Google Ngram Viewer Gives New Historical Perspective on Culture, Language

The Ngram Viewer may seem tailor-made for academic research, but its developers are hopeful that the broader population will be drawn to it, as well. "The goal is to give an 8-year-old the ability to browse cultural trends throughout history, as recorded in books," said Erez Lieberman Aiden, a junior fellow at the Society of Fellows at Harvard. Lieberman Aiden and post-doctorate fellow Jean-Baptiste Michel collaborated with Google on the project, and recently released a paper on how digital databases can alter our greater understanding of language and culture.
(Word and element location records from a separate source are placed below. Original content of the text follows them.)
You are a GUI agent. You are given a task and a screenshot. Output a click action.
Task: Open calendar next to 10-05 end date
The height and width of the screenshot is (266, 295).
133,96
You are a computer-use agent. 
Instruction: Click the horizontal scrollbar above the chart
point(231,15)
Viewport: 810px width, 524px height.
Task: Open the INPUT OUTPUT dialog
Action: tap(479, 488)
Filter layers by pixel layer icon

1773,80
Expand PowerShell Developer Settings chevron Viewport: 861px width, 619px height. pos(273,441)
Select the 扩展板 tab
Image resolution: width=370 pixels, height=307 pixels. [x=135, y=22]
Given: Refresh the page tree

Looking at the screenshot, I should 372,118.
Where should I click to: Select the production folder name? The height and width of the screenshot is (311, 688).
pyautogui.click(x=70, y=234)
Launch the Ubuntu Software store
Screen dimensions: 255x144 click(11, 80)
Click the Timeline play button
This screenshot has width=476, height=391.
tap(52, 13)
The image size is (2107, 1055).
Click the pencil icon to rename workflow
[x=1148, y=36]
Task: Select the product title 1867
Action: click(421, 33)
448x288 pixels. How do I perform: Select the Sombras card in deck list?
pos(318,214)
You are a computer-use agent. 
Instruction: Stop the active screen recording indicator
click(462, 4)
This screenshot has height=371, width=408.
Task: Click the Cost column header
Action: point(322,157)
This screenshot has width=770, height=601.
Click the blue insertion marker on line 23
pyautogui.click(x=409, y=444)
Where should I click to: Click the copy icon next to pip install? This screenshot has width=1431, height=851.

Using a modified version of Google's database, Lieberman Alden and Michel made fascinating observations on the evolution of cultural and technological trends, viewed through the lens of language. In the mid-20th century, for example, written references to celebrities faded away about twice as quickly as they did a century earlier -- an observation that led them to speculate that "[i]n the future everyone will be famous for 7.5 minutes." In the early 1800s, new inventions took an average of 66 years to be adopted by society at large, but only 27 years between 1880 and 1920.
And, of course, the database gave the researchers a unique perspective on the development of language, itself. With the help of Google, Lieberman Aiden and Michel discovered that the number of words in the English language has grown by 70-percent in the last 50 years. They were also able to closely track the transformation of specific words, and figure out when, for example, "learnt" turned into "learned."
Some academics, however, are concerned that this approach to culture (which the researchers dubbed "culturnomics") may be too reductive for serious humanist study. Humanities, after all, has always been a distinctly qualitative discipline, and many scholars pride themselves on their nuanced approach to history and language. "I could imagine lots of interesting uses, I just don't know enough about what they're trying to do statistically," former Columbia provost and historian Alan Brinkley said.
Harvard linguist Steven Pinker, however, thinks otherwise. Pinker collaborated on the paper, and told the New York Times that from a linguistic perspective, at least, Google's new tool could have far-reaching impacts. Thus far, Google has only covered roughly 11-percent of the entire corpus of published books -- or, equivalently, about two trillion words. The data used in Alden and Michel's paper only represents four-percent of the corpus. As Pinker said, "What we report in this paper is just the beginning."